- Information shown:
***

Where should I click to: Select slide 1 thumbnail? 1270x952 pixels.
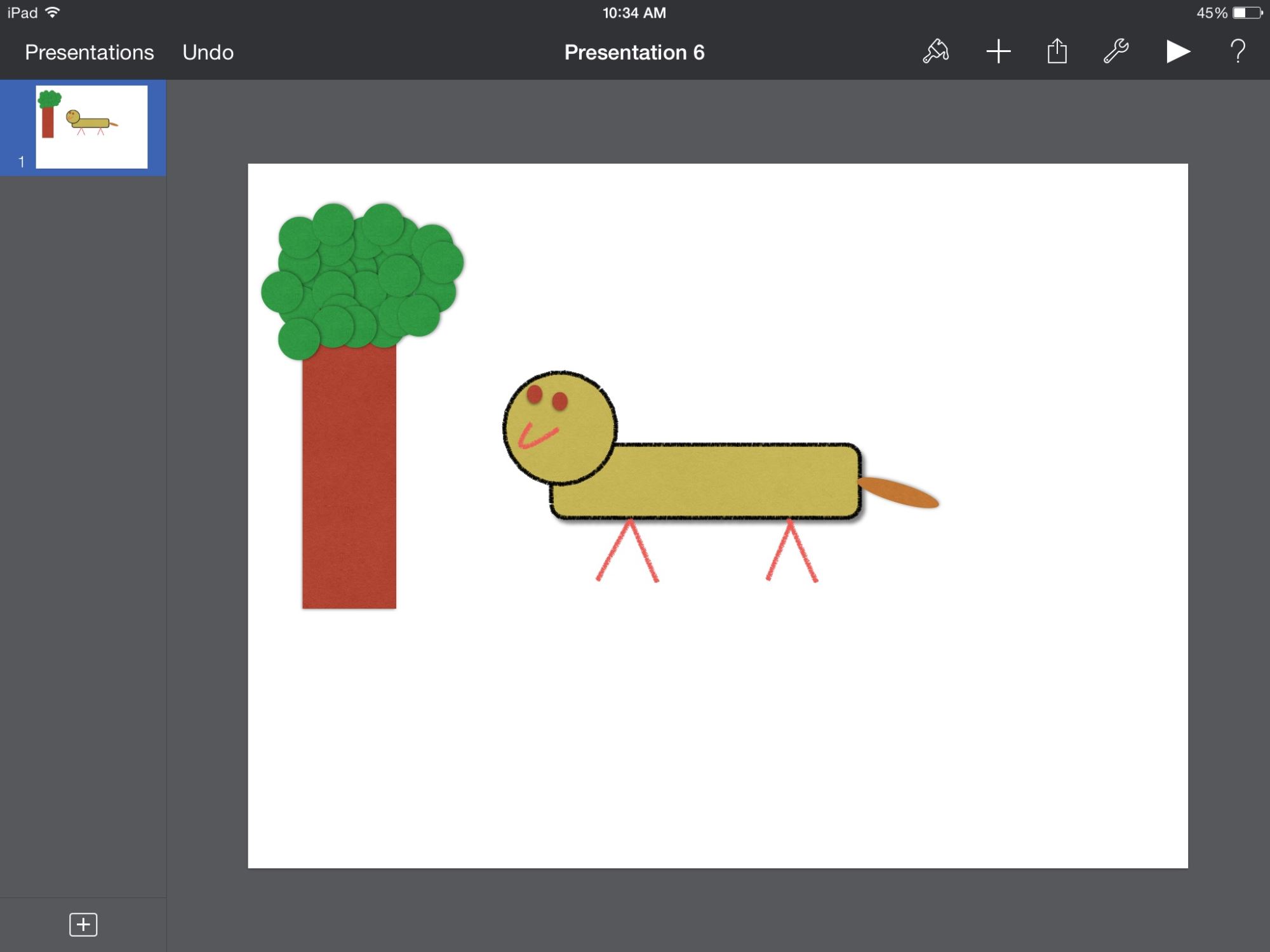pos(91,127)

***

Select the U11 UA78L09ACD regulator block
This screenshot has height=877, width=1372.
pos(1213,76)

***

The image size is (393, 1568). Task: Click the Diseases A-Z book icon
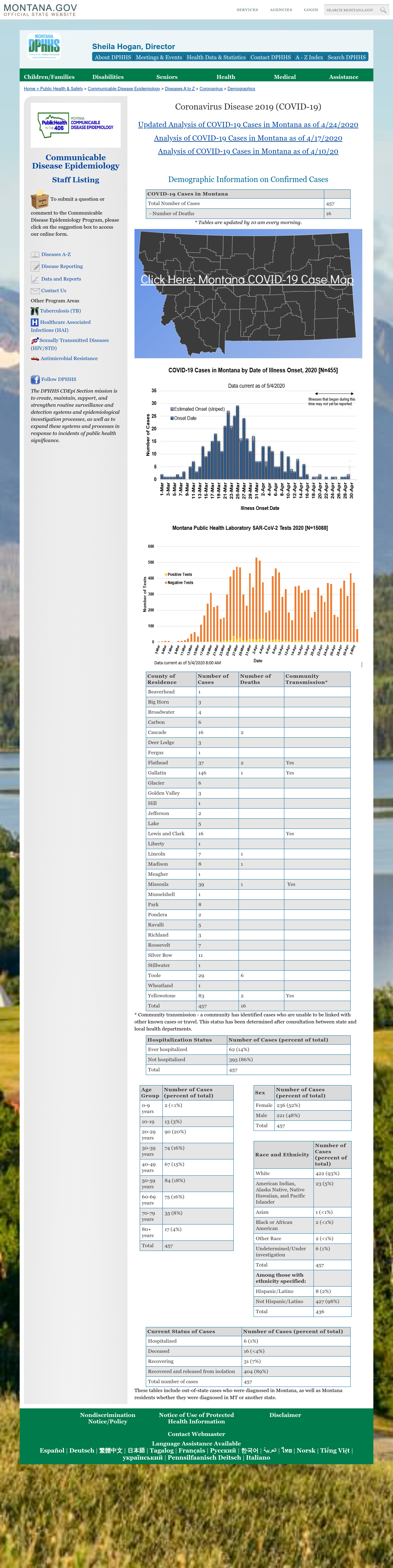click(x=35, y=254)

***

Copy out the data from the line containing "Select the U11 UA78L09ACD regulator block" through the line containing "pos(1213,76)", including both of those lines and leaving every line unchanged.

- Response for this exercise:
Select the U11 UA78L09ACD regulator block
This screenshot has height=877, width=1372.
pos(1213,76)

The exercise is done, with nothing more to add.